SOAL: Tuliskan dalam bentuk daftar bernomor baris-baris entri di bawah, mulai dari baris yang memuat "I want to click" sampai baris terakhir entri, keduanya ikut dihitung, dan lewati baris yang kosong. Jangan masukkan gambarnya ke dalam jawaban.

DATA KERJA:
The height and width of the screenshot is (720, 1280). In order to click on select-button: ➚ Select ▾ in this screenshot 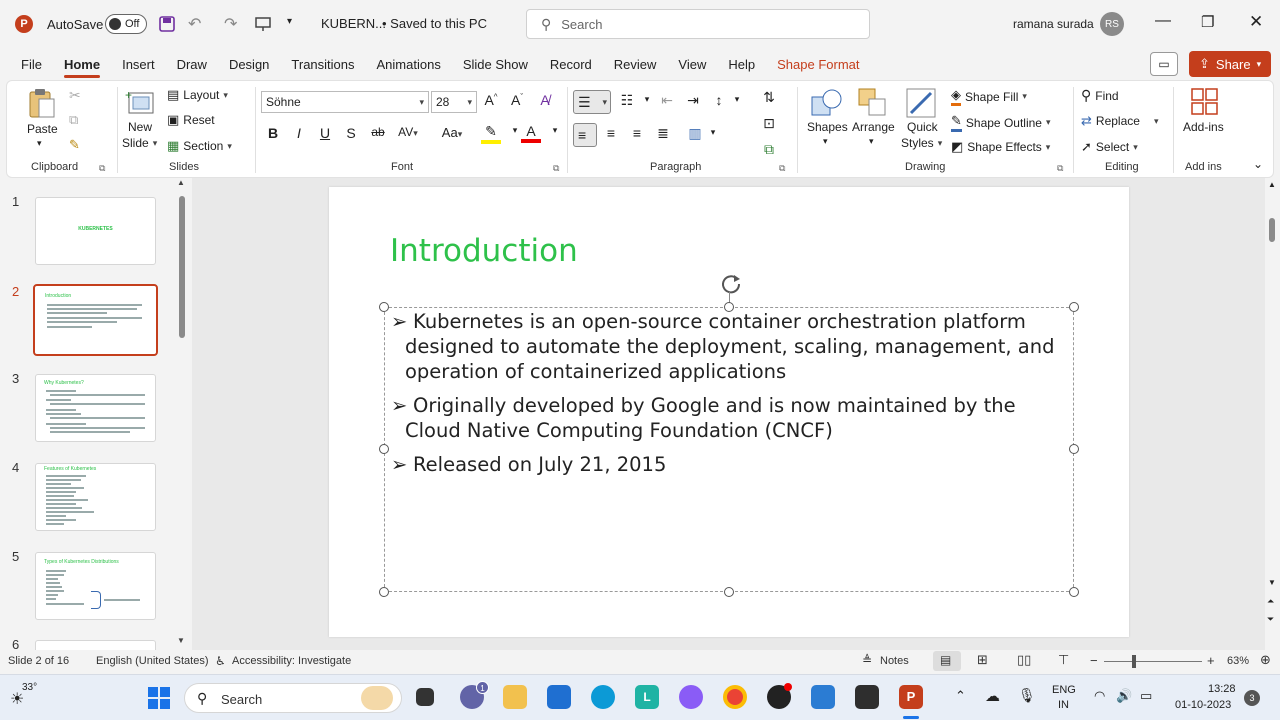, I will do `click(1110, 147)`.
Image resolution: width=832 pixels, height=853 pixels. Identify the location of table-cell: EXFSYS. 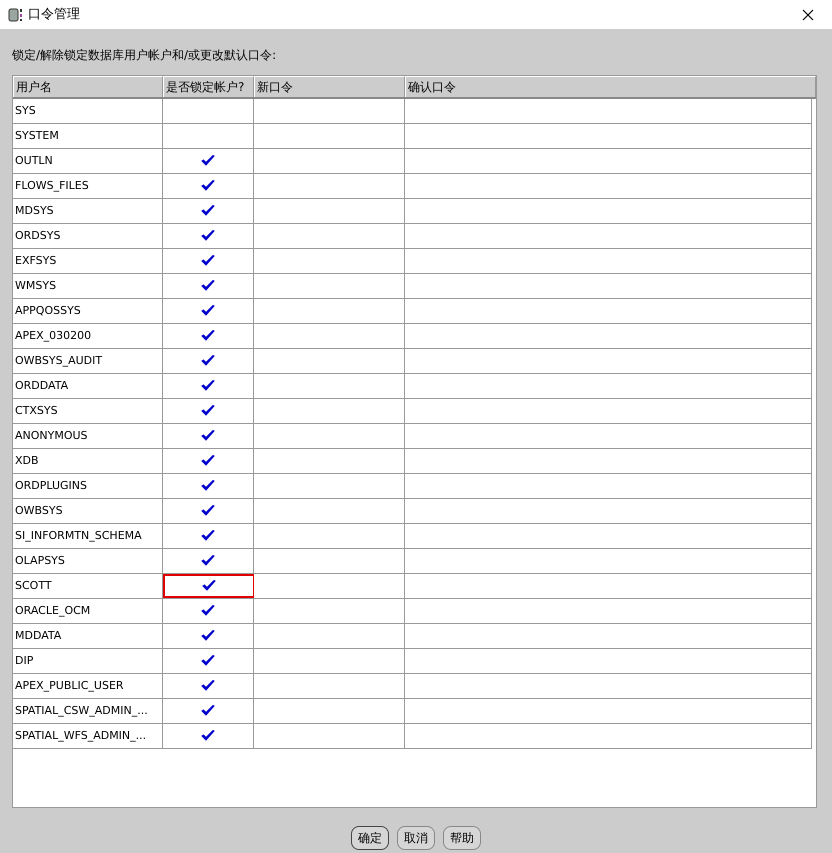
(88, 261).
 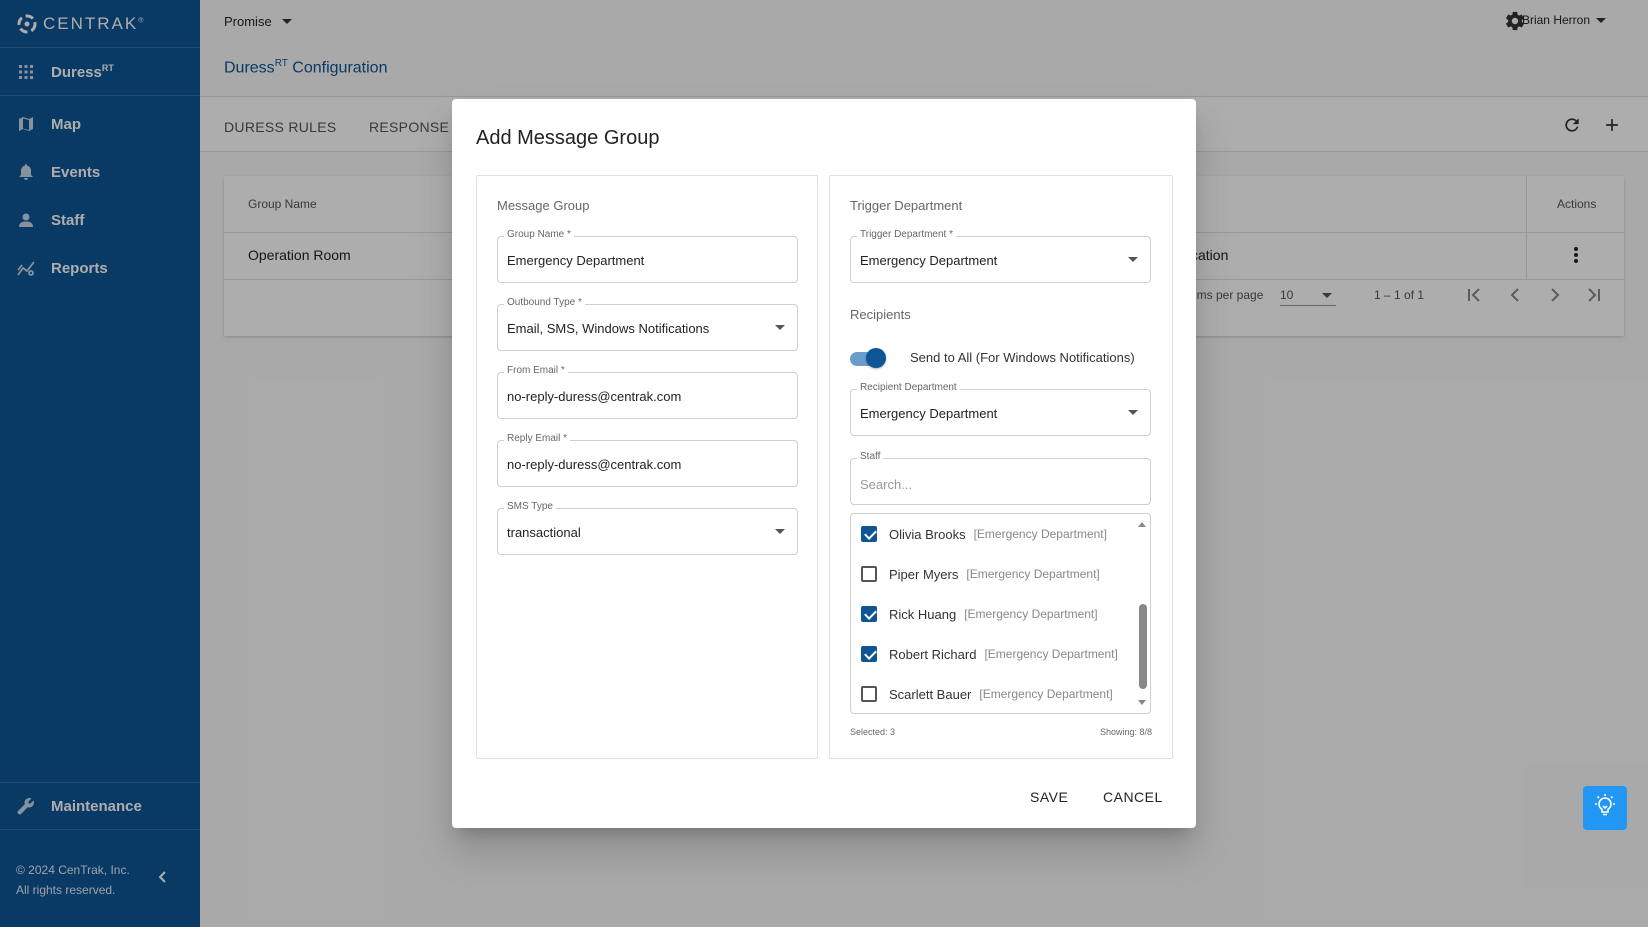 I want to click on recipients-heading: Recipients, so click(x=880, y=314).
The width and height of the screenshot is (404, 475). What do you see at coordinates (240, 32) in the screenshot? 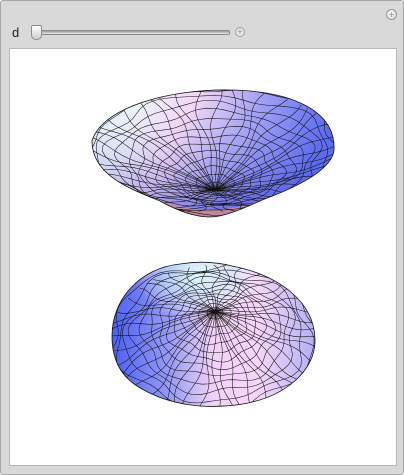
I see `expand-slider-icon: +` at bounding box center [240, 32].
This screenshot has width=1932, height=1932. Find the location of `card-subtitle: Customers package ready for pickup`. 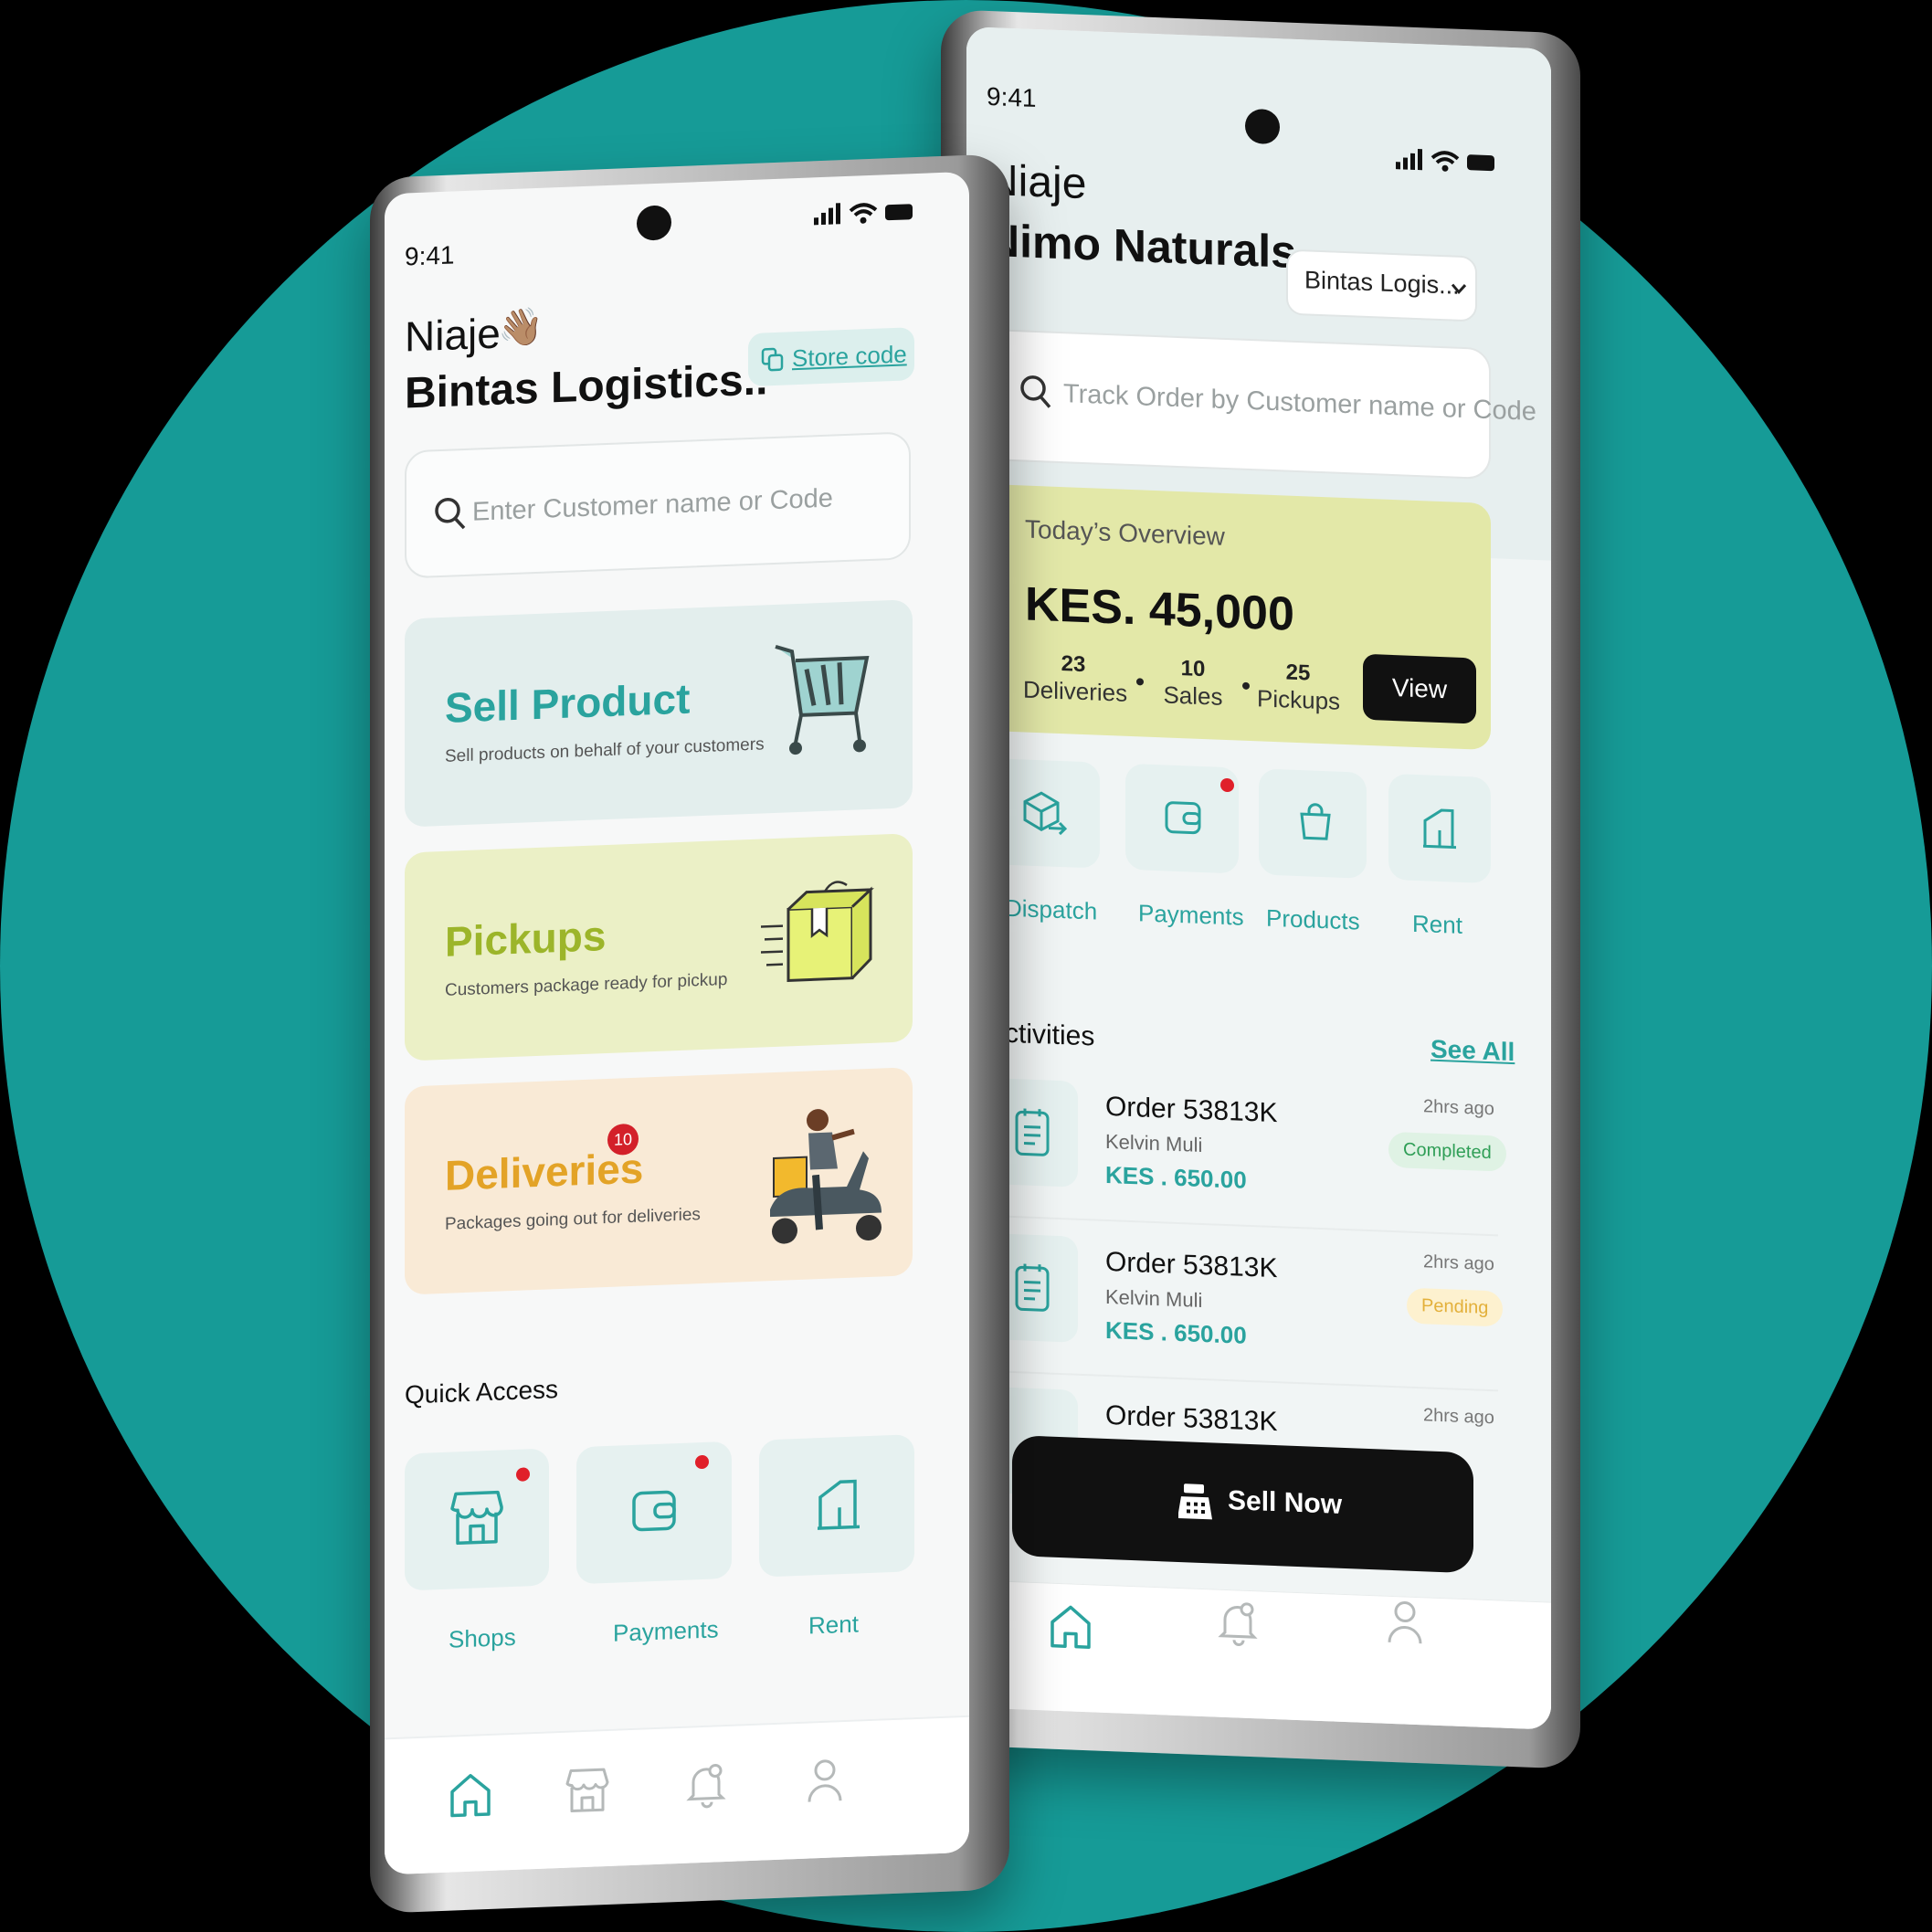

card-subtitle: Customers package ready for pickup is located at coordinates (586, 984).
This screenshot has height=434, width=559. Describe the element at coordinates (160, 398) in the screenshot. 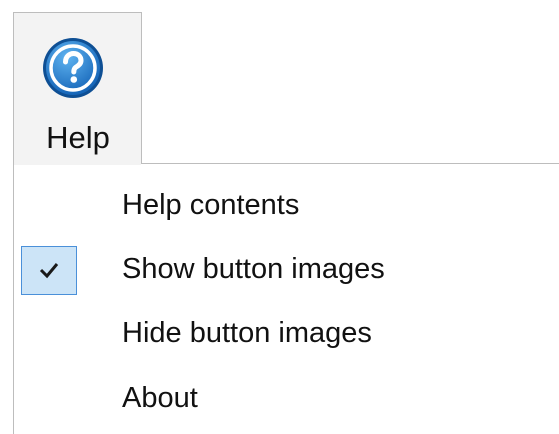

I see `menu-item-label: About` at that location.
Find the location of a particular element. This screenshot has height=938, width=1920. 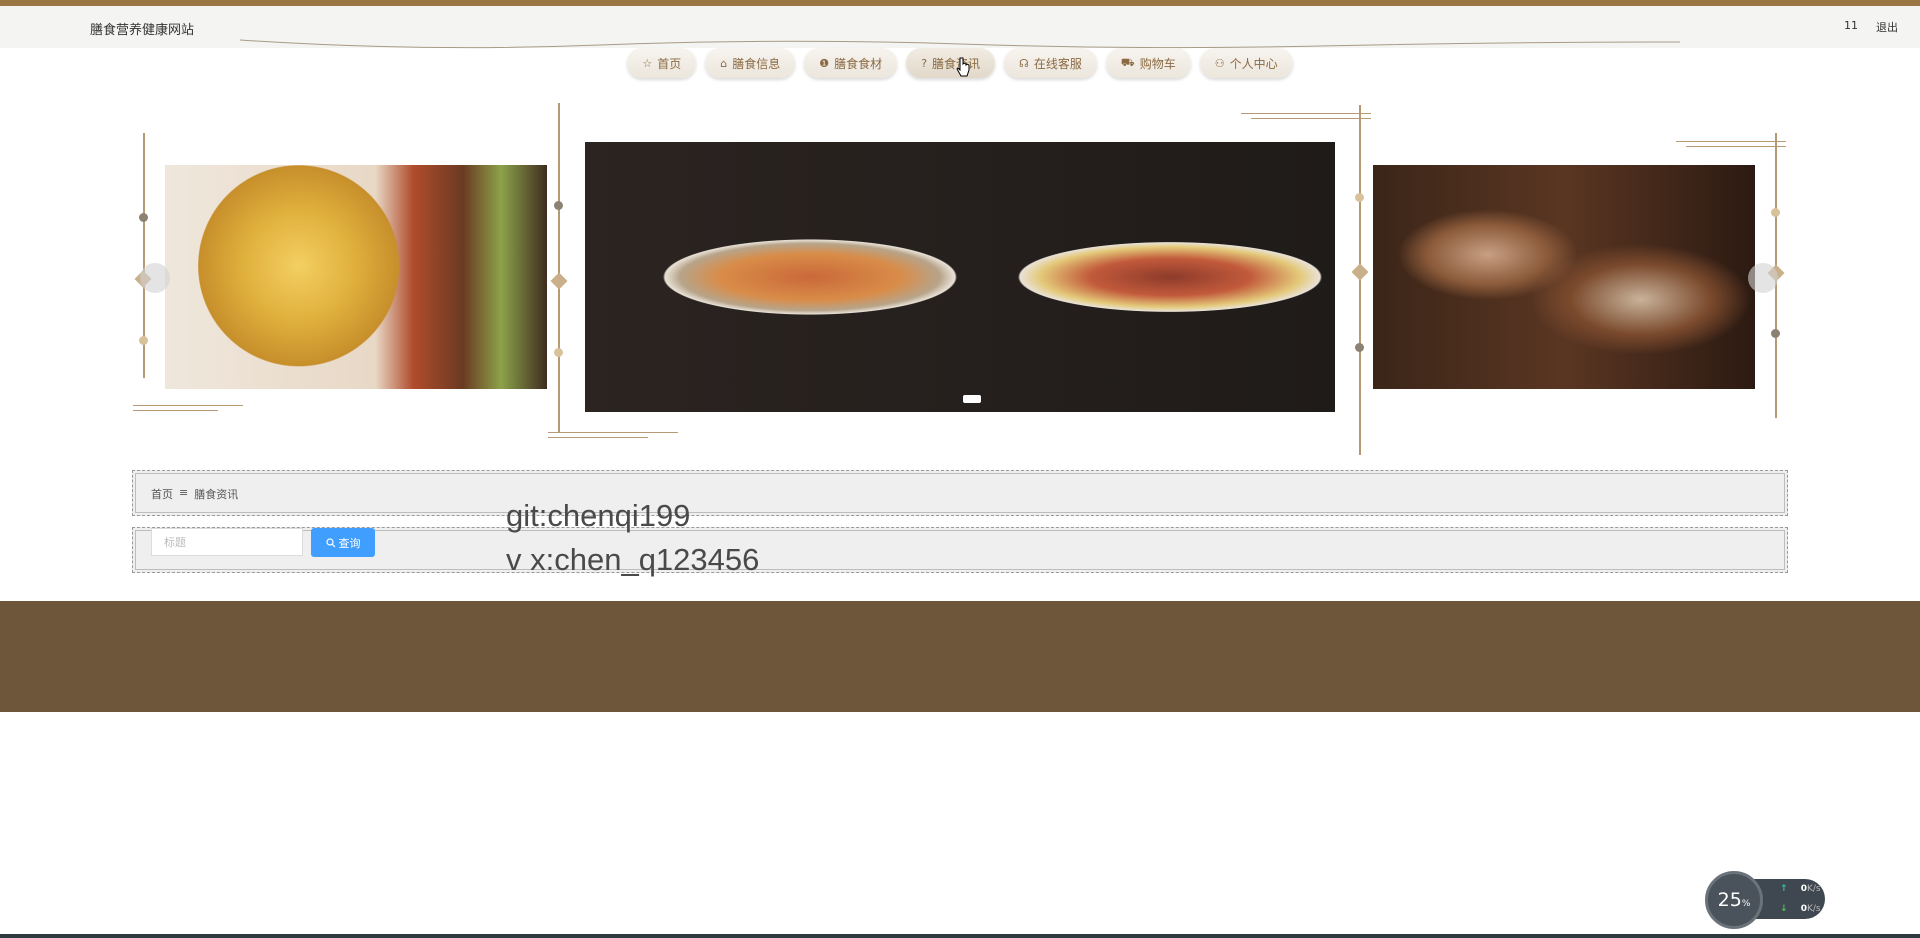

JAWABANNYA DI BAWAH:
1.   I want to click on recipients-heading: Recipients, so click(x=880, y=314).
2. The width and height of the screenshot is (404, 475). What do you see at coordinates (240, 32) in the screenshot? 
3. I see `expand-slider-icon: +` at bounding box center [240, 32].
4. This screenshot has width=1932, height=1932. Find the location of `card-subtitle: Customers package ready for pickup`. 
5. card-subtitle: Customers package ready for pickup is located at coordinates (586, 984).
6. This screenshot has height=434, width=559. Describe the element at coordinates (160, 398) in the screenshot. 
7. I see `menu-item-label: About` at that location.
8. Find the location of a particular element. This screenshot has height=938, width=1920. 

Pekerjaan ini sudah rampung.